## Problem Description and Formulation

The problem is a classic example of a linear programming problem. The sandwich shop produces two types of sandwiches: premium and regular. The goal is to maximize profit given the constraints on preparation time and meat slices.

Let's define the decision variables:
- \(P\): Number of premium sandwiches to be made.
- \(R\): Number of regular sandwiches to be made.

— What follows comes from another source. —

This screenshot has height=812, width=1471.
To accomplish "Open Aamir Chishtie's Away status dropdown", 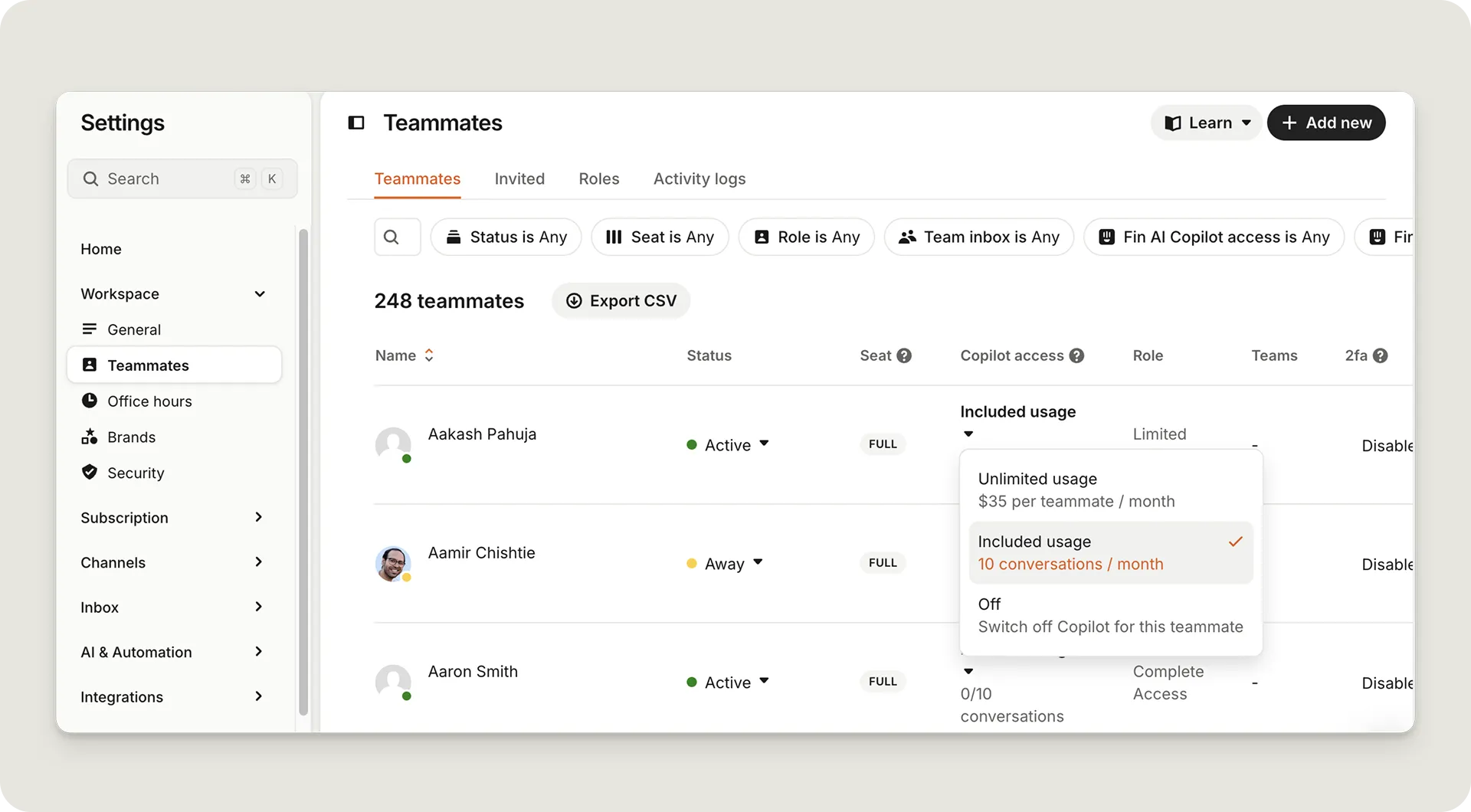I will pyautogui.click(x=725, y=564).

The objective function to maximize profit is:
\[ \text{Maximize:} \quad 5P + R \]

Subject to the constraints:
1. Preparation time: \(6P + 4R \leq 400\)
2. Meat slices: \(5P + R \leq 100\)
3. Non-negativity: \(P \geq 0, R \geq 0\)

## Gurobi Code

To solve this problem using Gurobi in Python, we will use the Gurobi Python interface. First, ensure you have Gurobi installed in your environment. You can install it via pip if you have a Gurobi license:

```bash
pip install gurobi
```

Here's the Gurobi code for the problem:

```python
import gurobi as gp

# Create a new model
m = gp.Model("sandwich_problem")

# Define the decision variables
P = m.addVar(lb=0, name="premium_sandwiches")
R = m.addVar(lb=0, name="regular_sandwiches")

# Objective function: Maximize 5P + R
m.setObjective(5 * P + R, gp.GRB.MAXIMIZE)

# Constraints
m.addConstr(6 * P + 4 * R <= 400, name="preparation_time")
m.addConstr(5 * P + R <= 100, name="meat_slices")

# Optimize the model
m.optimize()

# Print the results
if m.status == gp.GRB.OPTIMAL:
    print(f"Optimal solution found.")
    print(f"Premium sandwiches: {P.varValue}")
    print(f"Regular sandwiches: {R.varValue}")
    print(f"Max Profit: {m.objVal}")
else:
    print("No optimal solution found.")
```

This code defines the problem in Gurobi, solves it, and prints out the optimal number of premium and regular sandwiches to make, along with the maximum achievable profit. If no optimal solution is found (for example, if the problem is infeasible), it will indicate that as well.